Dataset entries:
########
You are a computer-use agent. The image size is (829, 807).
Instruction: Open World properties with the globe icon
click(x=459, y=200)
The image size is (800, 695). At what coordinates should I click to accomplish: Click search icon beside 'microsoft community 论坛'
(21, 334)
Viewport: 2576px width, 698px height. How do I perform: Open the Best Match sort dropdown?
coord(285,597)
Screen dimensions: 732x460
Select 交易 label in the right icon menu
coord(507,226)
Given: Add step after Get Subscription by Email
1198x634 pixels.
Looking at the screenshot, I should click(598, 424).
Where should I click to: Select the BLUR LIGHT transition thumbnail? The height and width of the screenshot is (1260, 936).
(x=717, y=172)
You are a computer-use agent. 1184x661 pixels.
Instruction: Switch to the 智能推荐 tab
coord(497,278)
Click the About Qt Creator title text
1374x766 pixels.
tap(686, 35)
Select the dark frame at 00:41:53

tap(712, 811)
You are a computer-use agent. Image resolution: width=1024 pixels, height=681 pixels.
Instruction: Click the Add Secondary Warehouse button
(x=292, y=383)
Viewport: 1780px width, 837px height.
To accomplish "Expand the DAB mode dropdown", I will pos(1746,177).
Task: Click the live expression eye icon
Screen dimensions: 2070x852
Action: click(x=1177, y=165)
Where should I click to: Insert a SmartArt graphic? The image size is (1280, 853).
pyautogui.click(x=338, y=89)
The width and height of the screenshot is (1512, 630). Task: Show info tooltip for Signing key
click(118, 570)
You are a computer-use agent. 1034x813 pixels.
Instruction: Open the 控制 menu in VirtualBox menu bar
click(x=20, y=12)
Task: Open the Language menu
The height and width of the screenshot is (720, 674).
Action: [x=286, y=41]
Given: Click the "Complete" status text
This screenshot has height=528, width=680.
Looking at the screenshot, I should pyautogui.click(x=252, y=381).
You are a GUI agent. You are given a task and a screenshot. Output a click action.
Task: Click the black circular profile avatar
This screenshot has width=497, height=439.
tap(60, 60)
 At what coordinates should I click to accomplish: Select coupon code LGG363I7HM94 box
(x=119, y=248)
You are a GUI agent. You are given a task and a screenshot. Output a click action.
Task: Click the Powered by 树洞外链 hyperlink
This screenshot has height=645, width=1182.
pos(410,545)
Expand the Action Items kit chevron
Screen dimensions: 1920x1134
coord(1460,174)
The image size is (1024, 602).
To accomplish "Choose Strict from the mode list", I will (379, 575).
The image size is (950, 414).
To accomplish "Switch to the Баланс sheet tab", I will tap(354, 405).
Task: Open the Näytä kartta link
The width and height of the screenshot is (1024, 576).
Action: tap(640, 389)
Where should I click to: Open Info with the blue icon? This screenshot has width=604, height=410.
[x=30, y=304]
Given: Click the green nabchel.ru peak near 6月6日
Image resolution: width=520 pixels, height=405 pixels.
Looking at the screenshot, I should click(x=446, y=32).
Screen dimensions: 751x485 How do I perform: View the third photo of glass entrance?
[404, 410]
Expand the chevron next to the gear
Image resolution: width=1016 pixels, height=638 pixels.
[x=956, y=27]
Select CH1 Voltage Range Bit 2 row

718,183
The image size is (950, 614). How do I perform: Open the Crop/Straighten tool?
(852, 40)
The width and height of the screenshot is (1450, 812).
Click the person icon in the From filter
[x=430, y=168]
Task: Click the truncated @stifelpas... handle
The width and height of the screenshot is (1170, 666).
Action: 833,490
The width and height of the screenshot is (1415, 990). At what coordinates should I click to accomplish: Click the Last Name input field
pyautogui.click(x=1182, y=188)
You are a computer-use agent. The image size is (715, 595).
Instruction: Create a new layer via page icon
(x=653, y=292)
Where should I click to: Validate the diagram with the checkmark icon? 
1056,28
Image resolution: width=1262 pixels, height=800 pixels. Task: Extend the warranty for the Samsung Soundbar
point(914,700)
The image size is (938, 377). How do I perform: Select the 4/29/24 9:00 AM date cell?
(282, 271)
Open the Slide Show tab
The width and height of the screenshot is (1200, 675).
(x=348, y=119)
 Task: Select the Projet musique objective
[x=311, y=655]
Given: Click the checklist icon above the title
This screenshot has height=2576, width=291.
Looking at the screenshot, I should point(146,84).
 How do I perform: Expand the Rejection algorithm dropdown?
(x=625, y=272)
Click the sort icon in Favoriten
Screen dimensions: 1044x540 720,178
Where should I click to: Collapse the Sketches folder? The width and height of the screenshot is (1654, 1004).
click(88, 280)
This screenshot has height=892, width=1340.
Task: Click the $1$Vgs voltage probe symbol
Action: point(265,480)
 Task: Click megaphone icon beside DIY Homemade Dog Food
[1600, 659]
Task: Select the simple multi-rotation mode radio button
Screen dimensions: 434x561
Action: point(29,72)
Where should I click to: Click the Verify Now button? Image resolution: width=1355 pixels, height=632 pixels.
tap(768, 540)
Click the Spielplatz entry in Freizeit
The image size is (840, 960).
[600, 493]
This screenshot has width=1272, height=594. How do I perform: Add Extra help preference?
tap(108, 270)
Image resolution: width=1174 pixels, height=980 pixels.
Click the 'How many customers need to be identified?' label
########
For this exercise, give every entry again exactly as it appears.

You are a computer-use agent. The image size is (829, 807).
Instruction: Open World properties with the globe icon
click(x=459, y=200)
The image size is (800, 695). At what coordinates should I click to accomplish: Click search icon beside 'microsoft community 论坛'
(21, 334)
Viewport: 2576px width, 698px height. How do I perform: Open the Best Match sort dropdown?
coord(285,597)
Screen dimensions: 732x460
Select 交易 label in the right icon menu
coord(507,226)
Given: Add step after Get Subscription by Email
1198x634 pixels.
Looking at the screenshot, I should click(598, 424).
Where should I click to: Select the BLUR LIGHT transition thumbnail? The height and width of the screenshot is (1260, 936).
(x=717, y=172)
You are a computer-use agent. 1184x661 pixels.
Instruction: Switch to the 智能推荐 tab
coord(497,278)
Click the About Qt Creator title text
1374x766 pixels.
tap(686, 35)
Select the dark frame at 00:41:53

tap(712, 811)
You are a computer-use agent. Image resolution: width=1024 pixels, height=681 pixels.
Instruction: Click the Add Secondary Warehouse button
(x=292, y=383)
Viewport: 1780px width, 837px height.
To accomplish "Expand the DAB mode dropdown", I will pos(1746,177).
Task: Click the live expression eye icon
Screen dimensions: 2070x852
Action: click(x=1177, y=165)
Where should I click to: Insert a SmartArt graphic? The image size is (1280, 853).
pyautogui.click(x=338, y=89)
The width and height of the screenshot is (1512, 630). Task: Show info tooltip for Signing key
click(118, 570)
You are a computer-use agent. 1034x813 pixels.
Instruction: Open the 控制 menu in VirtualBox menu bar
click(x=20, y=12)
Task: Open the Language menu
The height and width of the screenshot is (720, 674).
Action: [x=286, y=41]
Given: Click the "Complete" status text
This screenshot has height=528, width=680.
Looking at the screenshot, I should pyautogui.click(x=252, y=381).
You are a GUI agent. You are given a task and a screenshot. Output a click action.
Task: Click the black circular profile avatar
This screenshot has width=497, height=439.
tap(60, 60)
 At what coordinates should I click to accomplish: Select coupon code LGG363I7HM94 box
(x=119, y=248)
You are a GUI agent. You are given a task and a screenshot. Output a click action.
Task: Click the Powered by 树洞外链 hyperlink
This screenshot has height=645, width=1182.
pos(410,545)
Expand the Action Items kit chevron
Screen dimensions: 1920x1134
coord(1460,174)
The image size is (1024, 602).
To accomplish "Choose Strict from the mode list", I will (379, 575).
The image size is (950, 414).
To accomplish "Switch to the Баланс sheet tab", I will tap(354, 405).
Task: Open the Näytä kartta link
The width and height of the screenshot is (1024, 576).
Action: tap(640, 389)
Where should I click to: Open Info with the blue icon? This screenshot has width=604, height=410.
[x=30, y=304]
Given: Click the green nabchel.ru peak near 6月6日
Image resolution: width=520 pixels, height=405 pixels.
Looking at the screenshot, I should click(x=446, y=32).
Screen dimensions: 751x485 How do I perform: View the third photo of glass entrance?
[404, 410]
Expand the chevron next to the gear
Image resolution: width=1016 pixels, height=638 pixels.
[x=956, y=27]
Select CH1 Voltage Range Bit 2 row

718,183
The image size is (950, 614). How do I perform: Open the Crop/Straighten tool?
(852, 40)
The width and height of the screenshot is (1450, 812).
Click the person icon in the From filter
[x=430, y=168]
Task: Click the truncated @stifelpas... handle
The width and height of the screenshot is (1170, 666).
Action: 833,490
The width and height of the screenshot is (1415, 990). At what coordinates should I click to accomplish: Click the Last Name input field
pyautogui.click(x=1182, y=188)
You are a computer-use agent. The image size is (715, 595).
Instruction: Create a new layer via page icon
(x=653, y=292)
Where should I click to: Validate the diagram with the checkmark icon? 
1056,28
Image resolution: width=1262 pixels, height=800 pixels. Task: Extend the warranty for the Samsung Soundbar
point(914,700)
The image size is (938, 377). How do I perform: Select the 4/29/24 9:00 AM date cell?
(282, 271)
Open the Slide Show tab
The width and height of the screenshot is (1200, 675).
(x=348, y=119)
 Task: Select the Projet musique objective
[x=311, y=655]
Given: Click the checklist icon above the title
This screenshot has height=2576, width=291.
Looking at the screenshot, I should point(146,84).
 How do I perform: Expand the Rejection algorithm dropdown?
(x=625, y=272)
Click the sort icon in Favoriten
Screen dimensions: 1044x540 720,178
Where should I click to: Collapse the Sketches folder? The width and height of the screenshot is (1654, 1004).
click(88, 280)
This screenshot has height=892, width=1340.
Task: Click the $1$Vgs voltage probe symbol
Action: point(265,480)
 Task: Click megaphone icon beside DIY Homemade Dog Food
[1600, 659]
Task: Select the simple multi-rotation mode radio button
Screen dimensions: 434x561
Action: point(29,72)
Where should I click to: Click the Verify Now button? Image resolution: width=1355 pixels, height=632 pixels.
tap(768, 540)
Click the Spielplatz entry in Freizeit
The image size is (840, 960).
[600, 493]
This screenshot has width=1272, height=594. How do I perform: Add Extra help preference?
tap(108, 270)
Image resolution: width=1174 pixels, height=980 pixels.
Click the 'How many customers need to be identified?' label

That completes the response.